Text and item location entries:
..............................
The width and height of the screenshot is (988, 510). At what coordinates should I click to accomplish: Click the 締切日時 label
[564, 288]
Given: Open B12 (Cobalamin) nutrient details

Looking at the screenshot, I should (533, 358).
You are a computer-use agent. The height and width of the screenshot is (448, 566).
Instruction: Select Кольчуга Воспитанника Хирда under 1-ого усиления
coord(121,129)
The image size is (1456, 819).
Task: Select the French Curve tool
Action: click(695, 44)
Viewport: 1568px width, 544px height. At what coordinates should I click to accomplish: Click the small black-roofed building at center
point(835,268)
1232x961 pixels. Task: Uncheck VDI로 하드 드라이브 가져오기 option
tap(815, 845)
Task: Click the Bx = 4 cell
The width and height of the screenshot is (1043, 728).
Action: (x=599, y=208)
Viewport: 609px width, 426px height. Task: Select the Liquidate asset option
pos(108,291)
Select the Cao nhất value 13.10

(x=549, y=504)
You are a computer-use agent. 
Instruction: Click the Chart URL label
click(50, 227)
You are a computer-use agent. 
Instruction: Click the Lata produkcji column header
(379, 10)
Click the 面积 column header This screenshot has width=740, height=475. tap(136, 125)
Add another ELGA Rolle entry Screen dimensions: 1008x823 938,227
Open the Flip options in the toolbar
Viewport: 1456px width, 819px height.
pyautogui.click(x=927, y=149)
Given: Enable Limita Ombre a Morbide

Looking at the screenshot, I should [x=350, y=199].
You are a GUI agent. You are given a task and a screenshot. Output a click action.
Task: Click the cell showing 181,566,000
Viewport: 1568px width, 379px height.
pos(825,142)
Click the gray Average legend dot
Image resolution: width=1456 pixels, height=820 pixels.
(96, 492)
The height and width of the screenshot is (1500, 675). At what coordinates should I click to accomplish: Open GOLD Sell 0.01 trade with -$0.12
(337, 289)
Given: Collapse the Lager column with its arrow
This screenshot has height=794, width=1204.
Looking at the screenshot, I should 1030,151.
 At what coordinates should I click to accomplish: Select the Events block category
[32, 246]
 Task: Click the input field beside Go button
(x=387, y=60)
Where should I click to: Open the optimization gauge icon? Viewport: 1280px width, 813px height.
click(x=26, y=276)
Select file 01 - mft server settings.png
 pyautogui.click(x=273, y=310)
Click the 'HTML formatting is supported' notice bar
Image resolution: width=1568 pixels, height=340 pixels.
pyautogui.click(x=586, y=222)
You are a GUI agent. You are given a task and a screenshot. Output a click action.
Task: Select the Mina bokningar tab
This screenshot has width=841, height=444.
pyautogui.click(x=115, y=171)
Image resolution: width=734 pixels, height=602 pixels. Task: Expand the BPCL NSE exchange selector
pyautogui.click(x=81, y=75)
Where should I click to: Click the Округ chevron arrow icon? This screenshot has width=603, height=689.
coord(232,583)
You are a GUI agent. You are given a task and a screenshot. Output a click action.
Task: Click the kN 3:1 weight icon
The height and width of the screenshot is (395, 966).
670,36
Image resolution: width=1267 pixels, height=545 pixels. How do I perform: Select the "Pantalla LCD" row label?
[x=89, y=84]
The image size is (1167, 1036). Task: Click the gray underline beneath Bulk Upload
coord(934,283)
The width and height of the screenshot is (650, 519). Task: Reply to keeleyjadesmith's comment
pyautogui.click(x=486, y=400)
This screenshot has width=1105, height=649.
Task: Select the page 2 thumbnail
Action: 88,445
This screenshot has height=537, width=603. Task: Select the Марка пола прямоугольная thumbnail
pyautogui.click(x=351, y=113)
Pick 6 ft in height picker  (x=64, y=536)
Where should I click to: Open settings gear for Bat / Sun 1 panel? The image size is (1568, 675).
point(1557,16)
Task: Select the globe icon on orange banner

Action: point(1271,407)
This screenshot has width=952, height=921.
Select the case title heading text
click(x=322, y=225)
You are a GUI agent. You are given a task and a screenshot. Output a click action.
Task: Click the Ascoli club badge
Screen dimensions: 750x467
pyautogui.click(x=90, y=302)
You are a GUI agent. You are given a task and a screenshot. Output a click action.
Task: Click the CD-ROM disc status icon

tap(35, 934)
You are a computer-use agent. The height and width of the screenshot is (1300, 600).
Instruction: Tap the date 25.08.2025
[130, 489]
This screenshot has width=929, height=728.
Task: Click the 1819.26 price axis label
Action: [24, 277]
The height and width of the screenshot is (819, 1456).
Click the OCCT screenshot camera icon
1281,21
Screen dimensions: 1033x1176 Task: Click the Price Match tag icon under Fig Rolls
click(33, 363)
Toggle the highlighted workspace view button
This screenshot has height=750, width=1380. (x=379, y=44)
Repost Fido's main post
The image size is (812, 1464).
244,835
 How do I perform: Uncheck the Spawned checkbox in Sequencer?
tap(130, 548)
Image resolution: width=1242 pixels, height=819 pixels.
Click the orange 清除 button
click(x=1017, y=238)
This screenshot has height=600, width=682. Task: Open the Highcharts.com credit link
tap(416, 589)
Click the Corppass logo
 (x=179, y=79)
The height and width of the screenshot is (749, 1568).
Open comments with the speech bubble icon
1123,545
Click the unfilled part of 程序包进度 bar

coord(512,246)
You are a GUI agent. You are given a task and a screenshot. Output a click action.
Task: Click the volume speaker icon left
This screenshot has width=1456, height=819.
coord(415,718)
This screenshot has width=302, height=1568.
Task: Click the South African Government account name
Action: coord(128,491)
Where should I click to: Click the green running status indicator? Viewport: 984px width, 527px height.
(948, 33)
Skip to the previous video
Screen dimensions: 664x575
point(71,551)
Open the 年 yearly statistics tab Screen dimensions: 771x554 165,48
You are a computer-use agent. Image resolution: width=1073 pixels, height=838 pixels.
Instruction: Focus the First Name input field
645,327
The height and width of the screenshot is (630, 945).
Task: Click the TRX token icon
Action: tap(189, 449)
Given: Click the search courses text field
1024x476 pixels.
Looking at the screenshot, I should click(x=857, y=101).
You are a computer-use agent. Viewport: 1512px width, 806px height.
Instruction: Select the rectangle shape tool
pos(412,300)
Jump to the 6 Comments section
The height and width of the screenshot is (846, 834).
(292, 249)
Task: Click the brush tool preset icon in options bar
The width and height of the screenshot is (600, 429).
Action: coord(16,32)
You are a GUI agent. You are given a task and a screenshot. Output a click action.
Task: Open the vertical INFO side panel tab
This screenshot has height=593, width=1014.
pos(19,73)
..............................
What the task asks:
Reproduce all the items above, swapping every "At what coordinates should I click to accomplish" for "Which point should I click to complete" and leaving everything else unchanged.

Output below:
The width and height of the screenshot is (988, 510). Which point should I click to complete: Click the 締切日時 label
[564, 288]
Given: Open B12 (Cobalamin) nutrient details

Looking at the screenshot, I should (533, 358).
You are a computer-use agent. The height and width of the screenshot is (448, 566).
Instruction: Select Кольчуга Воспитанника Хирда under 1-ого усиления
coord(121,129)
The image size is (1456, 819).
Task: Select the French Curve tool
Action: click(695, 44)
Viewport: 1568px width, 544px height. Which point should I click to complete: Click the small black-roofed building at center
point(835,268)
1232x961 pixels. Task: Uncheck VDI로 하드 드라이브 가져오기 option
tap(815, 845)
Task: Click the Bx = 4 cell
The width and height of the screenshot is (1043, 728).
Action: (x=599, y=208)
Viewport: 609px width, 426px height. Task: Select the Liquidate asset option
pos(108,291)
Select the Cao nhất value 13.10

(x=549, y=504)
You are a computer-use agent. 
Instruction: Click the Chart URL label
click(50, 227)
You are a computer-use agent. 
Instruction: Click the Lata produkcji column header
(379, 10)
Click the 面积 column header This screenshot has width=740, height=475. tap(136, 125)
Add another ELGA Rolle entry Screen dimensions: 1008x823 938,227
Open the Flip options in the toolbar
Viewport: 1456px width, 819px height.
pyautogui.click(x=927, y=149)
Given: Enable Limita Ombre a Morbide

Looking at the screenshot, I should [x=350, y=199].
You are a GUI agent. You are given a task and a screenshot. Output a click action.
Task: Click the cell showing 181,566,000
Viewport: 1568px width, 379px height.
pos(825,142)
Click the gray Average legend dot
Image resolution: width=1456 pixels, height=820 pixels.
(96, 492)
The height and width of the screenshot is (1500, 675). Which point should I click to complete: Open GOLD Sell 0.01 trade with -$0.12
(337, 289)
Given: Collapse the Lager column with its arrow
This screenshot has height=794, width=1204.
Looking at the screenshot, I should 1030,151.
 Which point should I click to complete: Select the Events block category
[32, 246]
 Task: Click the input field beside Go button
(x=387, y=60)
Where should I click to: Open the optimization gauge icon? Viewport: 1280px width, 813px height.
click(x=26, y=276)
Select file 01 - mft server settings.png
 pyautogui.click(x=273, y=310)
Click the 'HTML formatting is supported' notice bar
Image resolution: width=1568 pixels, height=340 pixels.
pyautogui.click(x=586, y=222)
You are a GUI agent. You are given a task and a screenshot. Output a click action.
Task: Select the Mina bokningar tab
This screenshot has width=841, height=444.
pyautogui.click(x=115, y=171)
Image resolution: width=734 pixels, height=602 pixels. Task: Expand the BPCL NSE exchange selector
pyautogui.click(x=81, y=75)
Where should I click to: Click the Округ chevron arrow icon? This screenshot has width=603, height=689.
coord(232,583)
You are a GUI agent. You are given a task and a screenshot. Output a click action.
Task: Click the kN 3:1 weight icon
The height and width of the screenshot is (395, 966).
670,36
Image resolution: width=1267 pixels, height=545 pixels. How do I perform: Select the "Pantalla LCD" row label?
[x=89, y=84]
The image size is (1167, 1036). Task: Click the gray underline beneath Bulk Upload
coord(934,283)
The width and height of the screenshot is (650, 519). Task: Reply to keeleyjadesmith's comment
pyautogui.click(x=486, y=400)
This screenshot has width=1105, height=649.
Task: Select the page 2 thumbnail
Action: 88,445
This screenshot has height=537, width=603. Task: Select the Марка пола прямоугольная thumbnail
pyautogui.click(x=351, y=113)
Pick 6 ft in height picker  (x=64, y=536)
Where should I click to: Open settings gear for Bat / Sun 1 panel? The image size is (1568, 675).
point(1557,16)
Task: Select the globe icon on orange banner

Action: point(1271,407)
This screenshot has width=952, height=921.
Select the case title heading text
click(x=322, y=225)
You are a GUI agent. You are given a task and a screenshot. Output a click action.
Task: Click the Ascoli club badge
Screen dimensions: 750x467
pyautogui.click(x=90, y=302)
You are a GUI agent. You are given a task and a screenshot. Output a click action.
Task: Click the CD-ROM disc status icon

tap(35, 934)
You are a computer-use agent. The height and width of the screenshot is (1300, 600).
Instruction: Tap the date 25.08.2025
[130, 489]
This screenshot has width=929, height=728.
Task: Click the 1819.26 price axis label
Action: [24, 277]
The height and width of the screenshot is (819, 1456).
Click the OCCT screenshot camera icon
1281,21
Screen dimensions: 1033x1176 Task: Click the Price Match tag icon under Fig Rolls
click(33, 363)
Toggle the highlighted workspace view button
This screenshot has height=750, width=1380. (x=379, y=44)
Repost Fido's main post
The image size is (812, 1464).
244,835
 How do I perform: Uncheck the Spawned checkbox in Sequencer?
tap(130, 548)
Image resolution: width=1242 pixels, height=819 pixels.
Click the orange 清除 button
click(x=1017, y=238)
This screenshot has height=600, width=682. Task: Open the Highcharts.com credit link
tap(416, 589)
Click the Corppass logo
 (x=179, y=79)
The height and width of the screenshot is (749, 1568).
Open comments with the speech bubble icon
1123,545
Click the unfilled part of 程序包进度 bar

coord(512,246)
You are a GUI agent. You are given a task and a screenshot. Output a click action.
Task: Click the volume speaker icon left
This screenshot has width=1456, height=819.
coord(415,718)
This screenshot has width=302, height=1568.
Task: Click the South African Government account name
Action: coord(128,491)
Where should I click to: Click the green running status indicator? Viewport: 984px width, 527px height.
(948, 33)
Skip to the previous video
Screen dimensions: 664x575
point(71,551)
Open the 年 yearly statistics tab Screen dimensions: 771x554 165,48
You are a computer-use agent. Image resolution: width=1073 pixels, height=838 pixels.
Instruction: Focus the First Name input field
645,327
The height and width of the screenshot is (630, 945).
Task: Click the TRX token icon
Action: tap(189, 449)
Given: Click the search courses text field
1024x476 pixels.
Looking at the screenshot, I should click(x=857, y=101).
You are a computer-use agent. Viewport: 1512px width, 806px height.
Instruction: Select the rectangle shape tool
pos(412,300)
Jump to the 6 Comments section
The height and width of the screenshot is (846, 834).
(292, 249)
Task: Click the brush tool preset icon in options bar
The width and height of the screenshot is (600, 429).
Action: coord(16,32)
You are a GUI agent. You are given a task and a screenshot. Output a click action.
Task: Open the vertical INFO side panel tab
This screenshot has height=593, width=1014.
pos(19,73)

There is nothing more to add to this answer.